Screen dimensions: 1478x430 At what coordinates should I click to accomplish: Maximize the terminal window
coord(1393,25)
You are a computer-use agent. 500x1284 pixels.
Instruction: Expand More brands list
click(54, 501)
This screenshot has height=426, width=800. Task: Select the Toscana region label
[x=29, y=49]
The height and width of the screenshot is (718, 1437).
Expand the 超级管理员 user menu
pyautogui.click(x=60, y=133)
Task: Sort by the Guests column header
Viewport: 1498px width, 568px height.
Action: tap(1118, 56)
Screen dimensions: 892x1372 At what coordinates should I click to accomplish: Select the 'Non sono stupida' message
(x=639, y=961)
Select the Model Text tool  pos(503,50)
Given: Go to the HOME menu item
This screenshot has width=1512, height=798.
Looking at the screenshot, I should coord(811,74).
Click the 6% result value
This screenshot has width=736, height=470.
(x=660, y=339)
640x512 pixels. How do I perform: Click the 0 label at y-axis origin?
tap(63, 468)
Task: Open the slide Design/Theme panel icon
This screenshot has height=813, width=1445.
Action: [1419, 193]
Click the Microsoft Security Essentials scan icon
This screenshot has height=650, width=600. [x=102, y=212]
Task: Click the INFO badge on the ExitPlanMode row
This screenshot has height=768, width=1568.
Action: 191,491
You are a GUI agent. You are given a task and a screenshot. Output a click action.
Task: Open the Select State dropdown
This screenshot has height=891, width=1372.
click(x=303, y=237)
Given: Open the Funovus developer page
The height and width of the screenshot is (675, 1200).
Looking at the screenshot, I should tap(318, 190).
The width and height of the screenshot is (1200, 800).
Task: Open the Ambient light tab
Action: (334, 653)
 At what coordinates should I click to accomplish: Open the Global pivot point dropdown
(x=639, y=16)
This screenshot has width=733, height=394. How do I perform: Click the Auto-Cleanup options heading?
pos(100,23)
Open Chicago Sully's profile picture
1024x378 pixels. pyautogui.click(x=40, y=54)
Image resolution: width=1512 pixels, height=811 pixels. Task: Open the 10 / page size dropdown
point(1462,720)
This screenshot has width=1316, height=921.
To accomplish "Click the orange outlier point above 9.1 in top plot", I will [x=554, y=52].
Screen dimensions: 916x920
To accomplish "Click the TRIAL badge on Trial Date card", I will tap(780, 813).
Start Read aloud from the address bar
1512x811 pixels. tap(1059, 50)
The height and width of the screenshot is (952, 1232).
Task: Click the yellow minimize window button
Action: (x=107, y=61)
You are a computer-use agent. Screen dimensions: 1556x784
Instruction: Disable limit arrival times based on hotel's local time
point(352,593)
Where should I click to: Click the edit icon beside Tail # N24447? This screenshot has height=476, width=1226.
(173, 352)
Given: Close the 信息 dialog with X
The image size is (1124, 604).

▶ What the task asks: Reproduce the data verbatim, beginning at the line containing "Task: Sort by the Guests column header" and continuing through the line containing "Action: [1419, 193]", with both of those lines included.

▶ Solution:
Task: Sort by the Guests column header
Viewport: 1498px width, 568px height.
Action: tap(1118, 56)
Screen dimensions: 892x1372 At what coordinates should I click to accomplish: Select the 'Non sono stupida' message
(x=639, y=961)
Select the Model Text tool  pos(503,50)
Given: Go to the HOME menu item
This screenshot has width=1512, height=798.
Looking at the screenshot, I should coord(811,74).
Click the 6% result value
This screenshot has width=736, height=470.
(x=660, y=339)
640x512 pixels. How do I perform: Click the 0 label at y-axis origin?
tap(63, 468)
Task: Open the slide Design/Theme panel icon
This screenshot has height=813, width=1445.
Action: [1419, 193]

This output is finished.